(Entries shown Opens)
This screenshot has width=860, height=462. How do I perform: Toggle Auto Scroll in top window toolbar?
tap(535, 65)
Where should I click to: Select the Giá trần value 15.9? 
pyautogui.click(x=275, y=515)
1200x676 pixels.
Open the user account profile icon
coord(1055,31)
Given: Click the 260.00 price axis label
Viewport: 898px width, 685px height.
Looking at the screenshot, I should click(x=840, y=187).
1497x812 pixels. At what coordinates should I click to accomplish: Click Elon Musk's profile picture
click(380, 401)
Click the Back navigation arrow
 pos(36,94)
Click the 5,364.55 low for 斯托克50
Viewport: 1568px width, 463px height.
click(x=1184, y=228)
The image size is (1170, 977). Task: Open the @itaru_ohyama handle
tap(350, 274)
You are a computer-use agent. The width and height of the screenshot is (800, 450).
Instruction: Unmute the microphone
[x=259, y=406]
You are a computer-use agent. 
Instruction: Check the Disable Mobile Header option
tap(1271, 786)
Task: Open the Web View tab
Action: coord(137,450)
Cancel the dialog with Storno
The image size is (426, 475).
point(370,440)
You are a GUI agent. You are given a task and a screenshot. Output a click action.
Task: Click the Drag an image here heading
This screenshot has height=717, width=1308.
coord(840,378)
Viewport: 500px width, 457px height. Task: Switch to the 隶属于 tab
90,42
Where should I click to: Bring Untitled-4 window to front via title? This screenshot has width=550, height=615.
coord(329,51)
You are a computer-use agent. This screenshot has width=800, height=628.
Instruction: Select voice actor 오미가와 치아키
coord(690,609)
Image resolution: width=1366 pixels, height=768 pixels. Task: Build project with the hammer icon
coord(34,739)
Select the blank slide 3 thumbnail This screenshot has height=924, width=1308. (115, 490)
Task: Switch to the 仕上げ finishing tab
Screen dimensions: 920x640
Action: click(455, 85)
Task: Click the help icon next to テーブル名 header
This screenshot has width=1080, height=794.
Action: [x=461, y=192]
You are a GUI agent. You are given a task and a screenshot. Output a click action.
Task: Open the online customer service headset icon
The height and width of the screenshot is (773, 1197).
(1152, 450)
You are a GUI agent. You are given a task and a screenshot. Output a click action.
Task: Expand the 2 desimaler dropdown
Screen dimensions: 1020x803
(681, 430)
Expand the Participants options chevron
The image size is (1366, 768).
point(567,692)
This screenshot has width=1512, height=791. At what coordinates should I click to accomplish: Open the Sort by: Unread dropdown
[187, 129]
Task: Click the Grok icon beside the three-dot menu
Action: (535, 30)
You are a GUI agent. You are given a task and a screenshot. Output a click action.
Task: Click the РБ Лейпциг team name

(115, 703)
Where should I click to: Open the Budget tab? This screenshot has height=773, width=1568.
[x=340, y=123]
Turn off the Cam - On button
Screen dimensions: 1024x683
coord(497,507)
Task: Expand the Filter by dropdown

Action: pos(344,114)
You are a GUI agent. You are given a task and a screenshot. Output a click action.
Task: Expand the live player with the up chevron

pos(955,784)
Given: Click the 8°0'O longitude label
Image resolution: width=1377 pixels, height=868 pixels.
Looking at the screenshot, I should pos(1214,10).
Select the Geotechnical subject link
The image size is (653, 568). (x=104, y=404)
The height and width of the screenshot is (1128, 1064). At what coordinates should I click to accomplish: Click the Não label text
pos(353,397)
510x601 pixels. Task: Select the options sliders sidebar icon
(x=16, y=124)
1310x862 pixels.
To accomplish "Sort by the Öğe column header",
(Entries shown Closes)
• Assigned task: Give the data back in full, exactly as written.

• Result for this task:
This screenshot has width=860, height=462. How do I perform: Toggle Auto Scroll in top window toolbar?
tap(535, 65)
Where should I click to: Select the Giá trần value 15.9? 
pyautogui.click(x=275, y=515)
1200x676 pixels.
Open the user account profile icon
coord(1055,31)
Given: Click the 260.00 price axis label
Viewport: 898px width, 685px height.
Looking at the screenshot, I should click(x=840, y=187).
1497x812 pixels. At what coordinates should I click to accomplish: Click Elon Musk's profile picture
click(380, 401)
Click the Back navigation arrow
 pos(36,94)
Click the 5,364.55 low for 斯托克50
Viewport: 1568px width, 463px height.
click(x=1184, y=228)
The image size is (1170, 977). Task: Open the @itaru_ohyama handle
tap(350, 274)
You are a computer-use agent. The width and height of the screenshot is (800, 450).
Instruction: Unmute the microphone
[x=259, y=406]
You are a computer-use agent. 
Instruction: Check the Disable Mobile Header option
tap(1271, 786)
Task: Open the Web View tab
Action: coord(137,450)
Cancel the dialog with Storno
The image size is (426, 475).
point(370,440)
You are a GUI agent. You are given a task and a screenshot. Output a click action.
Task: Click the Drag an image here heading
This screenshot has height=717, width=1308.
coord(840,378)
Viewport: 500px width, 457px height. Task: Switch to the 隶属于 tab
90,42
Where should I click to: Bring Untitled-4 window to front via title? This screenshot has width=550, height=615.
coord(329,51)
You are a computer-use agent. This screenshot has width=800, height=628.
Instruction: Select voice actor 오미가와 치아키
coord(690,609)
Image resolution: width=1366 pixels, height=768 pixels. Task: Build project with the hammer icon
coord(34,739)
Select the blank slide 3 thumbnail This screenshot has height=924, width=1308. (115, 490)
Task: Switch to the 仕上げ finishing tab
Screen dimensions: 920x640
Action: click(455, 85)
Task: Click the help icon next to テーブル名 header
This screenshot has width=1080, height=794.
Action: [x=461, y=192]
You are a GUI agent. You are given a task and a screenshot. Output a click action.
Task: Open the online customer service headset icon
The height and width of the screenshot is (773, 1197).
(1152, 450)
You are a GUI agent. You are given a task and a screenshot. Output a click action.
Task: Expand the 2 desimaler dropdown
Screen dimensions: 1020x803
(681, 430)
Expand the Participants options chevron
The image size is (1366, 768).
point(567,692)
This screenshot has width=1512, height=791. At what coordinates should I click to accomplish: Open the Sort by: Unread dropdown
[187, 129]
Task: Click the Grok icon beside the three-dot menu
Action: (535, 30)
You are a GUI agent. You are given a task and a screenshot. Output a click action.
Task: Click the РБ Лейпциг team name

(115, 703)
Where should I click to: Open the Budget tab? This screenshot has height=773, width=1568.
[x=340, y=123]
Turn off the Cam - On button
Screen dimensions: 1024x683
coord(497,507)
Task: Expand the Filter by dropdown

Action: pos(344,114)
You are a GUI agent. You are given a task and a screenshot. Output a click action.
Task: Expand the live player with the up chevron

pos(955,784)
Given: Click the 8°0'O longitude label
Image resolution: width=1377 pixels, height=868 pixels.
Looking at the screenshot, I should pos(1214,10).
Select the Geotechnical subject link
The image size is (653, 568). (x=104, y=404)
The height and width of the screenshot is (1128, 1064). At what coordinates should I click to accomplish: Click the Não label text
pos(353,397)
510x601 pixels. Task: Select the options sliders sidebar icon
(x=16, y=124)
1310x862 pixels.
To accomplish "Sort by the Öğe column header",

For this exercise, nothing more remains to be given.